§ **GOAL OF THE EXERCISE**: Restate word for word the lines below, from the one containing "Task: Click the refresh results icon" through the final line, with no pictures included.

§ **Collected data**:
_____

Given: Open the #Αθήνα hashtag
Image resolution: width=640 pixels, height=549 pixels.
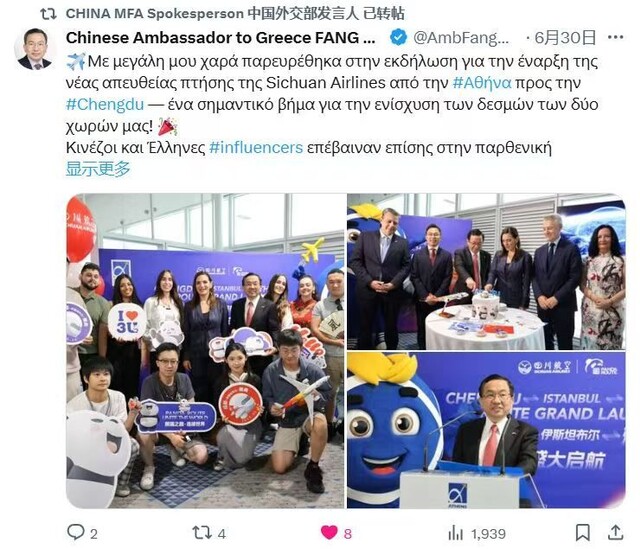Looking at the screenshot, I should click(x=482, y=83).
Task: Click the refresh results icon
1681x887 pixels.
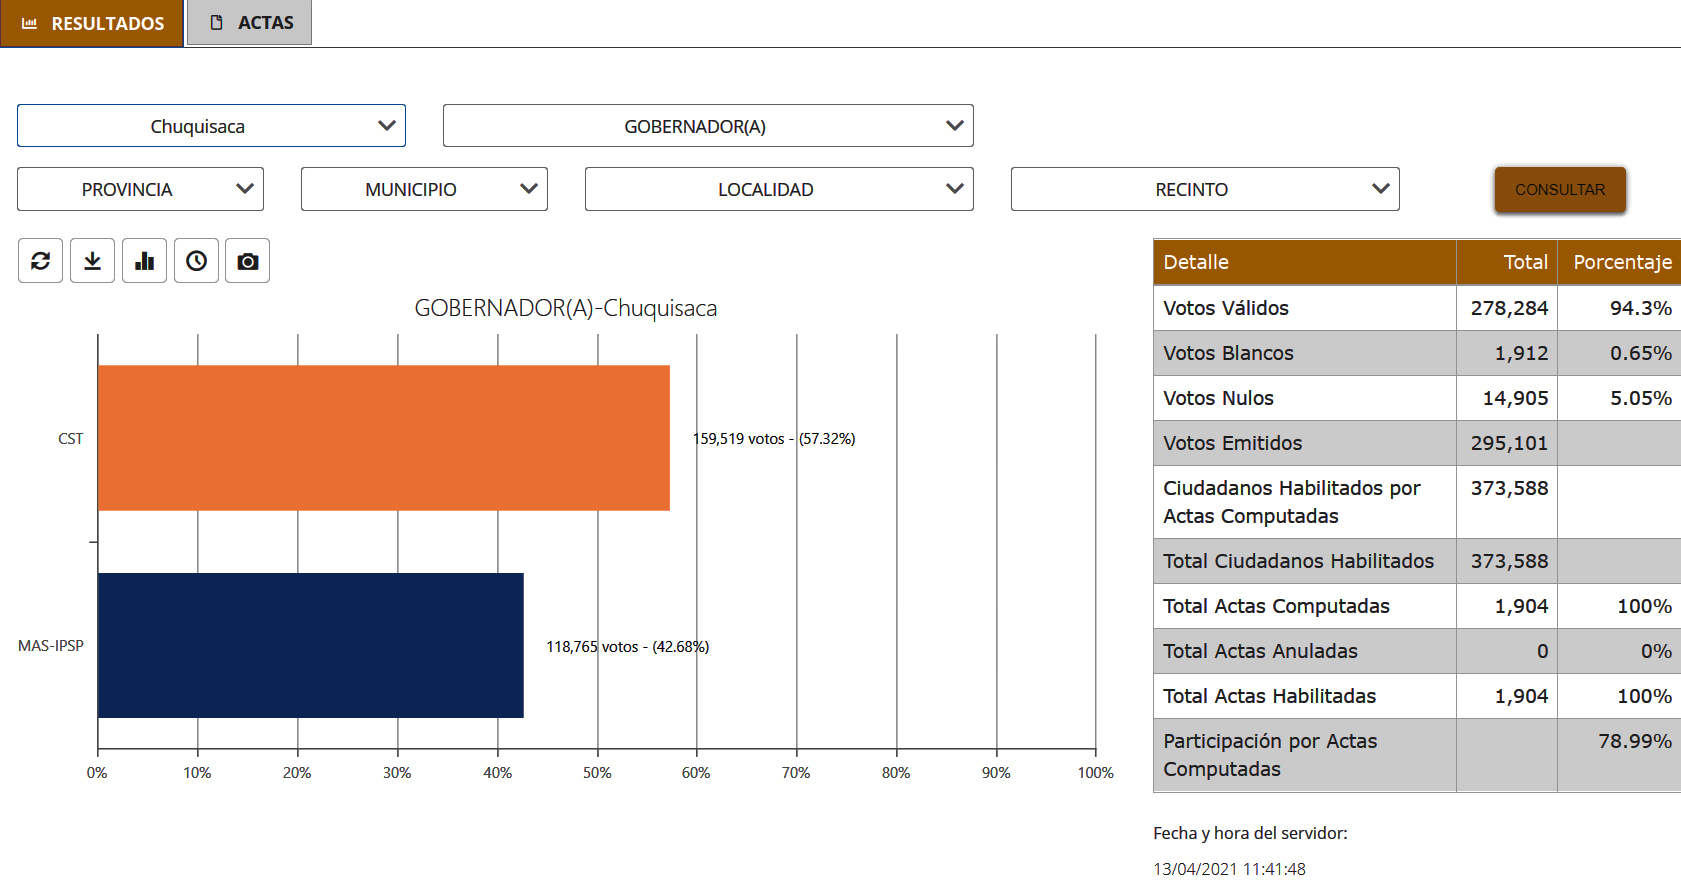Action: [x=40, y=261]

_____

§ **RESPONSE BOX**:
Task: Click the refresh results icon
1681x887 pixels.
Action: [x=40, y=261]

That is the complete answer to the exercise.